### WHAT IS NEEDED:
Every line of the data below that holds the string "panel" needs to be reported.

### DATA EXTRACTS:
►

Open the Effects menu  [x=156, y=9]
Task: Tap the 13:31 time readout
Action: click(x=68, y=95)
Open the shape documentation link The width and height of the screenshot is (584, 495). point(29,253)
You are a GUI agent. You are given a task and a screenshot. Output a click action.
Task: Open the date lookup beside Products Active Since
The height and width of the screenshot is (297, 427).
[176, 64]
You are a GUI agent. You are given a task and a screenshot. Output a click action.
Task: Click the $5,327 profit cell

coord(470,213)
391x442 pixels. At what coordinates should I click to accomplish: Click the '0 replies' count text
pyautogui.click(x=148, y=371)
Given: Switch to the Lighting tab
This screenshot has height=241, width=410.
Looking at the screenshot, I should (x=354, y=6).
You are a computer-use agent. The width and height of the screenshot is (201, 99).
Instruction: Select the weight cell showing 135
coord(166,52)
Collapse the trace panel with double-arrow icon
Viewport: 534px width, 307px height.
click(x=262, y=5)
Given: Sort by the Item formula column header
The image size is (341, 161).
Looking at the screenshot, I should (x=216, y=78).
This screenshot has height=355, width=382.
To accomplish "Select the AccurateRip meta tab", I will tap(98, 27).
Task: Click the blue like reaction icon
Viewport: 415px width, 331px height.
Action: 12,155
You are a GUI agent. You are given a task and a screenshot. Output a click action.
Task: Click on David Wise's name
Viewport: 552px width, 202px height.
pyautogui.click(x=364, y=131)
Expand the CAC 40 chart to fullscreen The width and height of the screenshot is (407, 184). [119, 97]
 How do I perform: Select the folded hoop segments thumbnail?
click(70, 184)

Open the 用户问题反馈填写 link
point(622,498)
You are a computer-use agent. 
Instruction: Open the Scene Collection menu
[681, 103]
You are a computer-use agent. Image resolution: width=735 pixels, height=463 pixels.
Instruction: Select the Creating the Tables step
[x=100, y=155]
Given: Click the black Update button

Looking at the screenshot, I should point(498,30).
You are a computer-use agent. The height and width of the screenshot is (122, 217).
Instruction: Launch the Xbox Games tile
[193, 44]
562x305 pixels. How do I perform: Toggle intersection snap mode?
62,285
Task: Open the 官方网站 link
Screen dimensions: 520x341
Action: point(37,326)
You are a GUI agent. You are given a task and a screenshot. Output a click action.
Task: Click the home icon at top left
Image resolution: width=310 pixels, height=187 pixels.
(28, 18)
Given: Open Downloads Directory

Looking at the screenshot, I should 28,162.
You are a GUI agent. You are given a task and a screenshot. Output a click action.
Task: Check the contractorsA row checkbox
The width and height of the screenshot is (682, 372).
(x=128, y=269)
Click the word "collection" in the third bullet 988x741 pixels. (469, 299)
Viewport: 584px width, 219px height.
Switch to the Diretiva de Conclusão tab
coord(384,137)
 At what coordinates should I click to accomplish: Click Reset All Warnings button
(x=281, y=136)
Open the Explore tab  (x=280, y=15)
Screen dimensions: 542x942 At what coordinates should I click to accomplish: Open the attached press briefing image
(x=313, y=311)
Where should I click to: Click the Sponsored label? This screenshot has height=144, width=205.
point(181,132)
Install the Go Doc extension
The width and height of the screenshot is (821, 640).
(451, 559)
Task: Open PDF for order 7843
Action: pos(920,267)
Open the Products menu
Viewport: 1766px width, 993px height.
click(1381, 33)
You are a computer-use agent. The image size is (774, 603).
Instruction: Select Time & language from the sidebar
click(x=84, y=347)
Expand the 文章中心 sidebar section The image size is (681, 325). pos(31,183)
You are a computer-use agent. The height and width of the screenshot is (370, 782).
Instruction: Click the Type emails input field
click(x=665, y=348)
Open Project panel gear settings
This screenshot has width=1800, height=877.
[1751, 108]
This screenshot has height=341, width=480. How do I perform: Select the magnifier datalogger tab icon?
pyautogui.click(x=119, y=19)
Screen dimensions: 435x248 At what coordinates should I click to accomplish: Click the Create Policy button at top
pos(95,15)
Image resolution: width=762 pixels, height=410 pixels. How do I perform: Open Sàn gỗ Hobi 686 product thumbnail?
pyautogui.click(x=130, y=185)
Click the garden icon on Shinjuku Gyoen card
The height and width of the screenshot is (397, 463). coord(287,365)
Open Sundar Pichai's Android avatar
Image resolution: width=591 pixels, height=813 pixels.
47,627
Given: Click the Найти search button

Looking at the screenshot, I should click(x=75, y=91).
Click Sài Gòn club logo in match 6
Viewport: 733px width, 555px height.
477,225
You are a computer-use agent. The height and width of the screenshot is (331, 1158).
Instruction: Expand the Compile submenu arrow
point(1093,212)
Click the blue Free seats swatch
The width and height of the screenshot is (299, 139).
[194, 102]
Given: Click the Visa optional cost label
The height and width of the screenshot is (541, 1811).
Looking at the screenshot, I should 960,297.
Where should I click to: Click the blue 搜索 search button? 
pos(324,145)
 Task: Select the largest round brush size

◄

### OUTPUT BELOW:
Collapse the trace panel with double-arrow icon
Open Project panel gear settings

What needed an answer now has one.